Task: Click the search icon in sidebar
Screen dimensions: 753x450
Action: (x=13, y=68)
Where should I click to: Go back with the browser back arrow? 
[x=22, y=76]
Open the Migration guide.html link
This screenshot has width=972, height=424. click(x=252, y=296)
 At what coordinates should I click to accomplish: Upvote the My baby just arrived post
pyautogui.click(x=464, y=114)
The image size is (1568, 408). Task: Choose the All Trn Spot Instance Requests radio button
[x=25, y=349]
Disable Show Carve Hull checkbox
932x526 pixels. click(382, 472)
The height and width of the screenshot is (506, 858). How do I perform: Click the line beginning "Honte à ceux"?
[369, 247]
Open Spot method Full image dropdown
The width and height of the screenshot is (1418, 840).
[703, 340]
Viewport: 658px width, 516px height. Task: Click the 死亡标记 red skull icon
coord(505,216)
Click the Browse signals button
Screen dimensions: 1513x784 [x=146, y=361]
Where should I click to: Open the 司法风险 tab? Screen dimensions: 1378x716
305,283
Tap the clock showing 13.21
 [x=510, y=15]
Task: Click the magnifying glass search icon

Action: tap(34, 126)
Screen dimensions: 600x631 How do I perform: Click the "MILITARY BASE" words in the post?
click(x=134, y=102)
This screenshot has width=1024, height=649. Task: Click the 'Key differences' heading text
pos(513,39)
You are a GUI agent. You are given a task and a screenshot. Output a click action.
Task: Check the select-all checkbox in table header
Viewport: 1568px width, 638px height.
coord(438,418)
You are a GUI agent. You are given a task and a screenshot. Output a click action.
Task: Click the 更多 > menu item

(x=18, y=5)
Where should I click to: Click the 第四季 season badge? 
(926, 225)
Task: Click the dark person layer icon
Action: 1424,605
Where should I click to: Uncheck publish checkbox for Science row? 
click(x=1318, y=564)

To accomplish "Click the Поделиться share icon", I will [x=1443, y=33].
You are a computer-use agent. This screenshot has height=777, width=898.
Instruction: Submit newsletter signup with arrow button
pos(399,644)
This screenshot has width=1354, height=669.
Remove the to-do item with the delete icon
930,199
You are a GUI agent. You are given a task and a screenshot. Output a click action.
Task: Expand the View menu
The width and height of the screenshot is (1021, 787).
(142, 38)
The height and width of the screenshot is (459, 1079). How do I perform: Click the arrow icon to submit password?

* * * * * * *

Can you rewrite the stretch from the line containing "Disable Show Carve Hull checkbox" through the line containing "Action: 1424,605", swapping "checkbox" for "check box" and changing nothing else?

Disable Show Carve Hull check box
932x526 pixels. click(382, 472)
The height and width of the screenshot is (506, 858). How do I perform: Click the line beginning "Honte à ceux"?
[369, 247]
Open Spot method Full image dropdown
The width and height of the screenshot is (1418, 840).
[703, 340]
Viewport: 658px width, 516px height. Task: Click the 死亡标记 red skull icon
coord(505,216)
Click the Browse signals button
Screen dimensions: 1513x784 [x=146, y=361]
Where should I click to: Open the 司法风险 tab? Screen dimensions: 1378x716
305,283
Tap the clock showing 13.21
 [x=510, y=15]
Task: Click the magnifying glass search icon

Action: tap(34, 126)
Screen dimensions: 600x631 How do I perform: Click the "MILITARY BASE" words in the post?
click(x=134, y=102)
This screenshot has width=1024, height=649. Task: Click the 'Key differences' heading text
pos(513,39)
You are a GUI agent. You are given a task and a screenshot. Output a click action.
Task: Check the select-all check box in table header
Viewport: 1568px width, 638px height.
coord(438,418)
You are a GUI agent. You are given a task and a screenshot. Output a click action.
Task: Click the 更多 > menu item

(x=18, y=5)
Where should I click to: Click the 第四季 season badge? 
(926, 225)
Task: Click the dark person layer icon
Action: 1424,605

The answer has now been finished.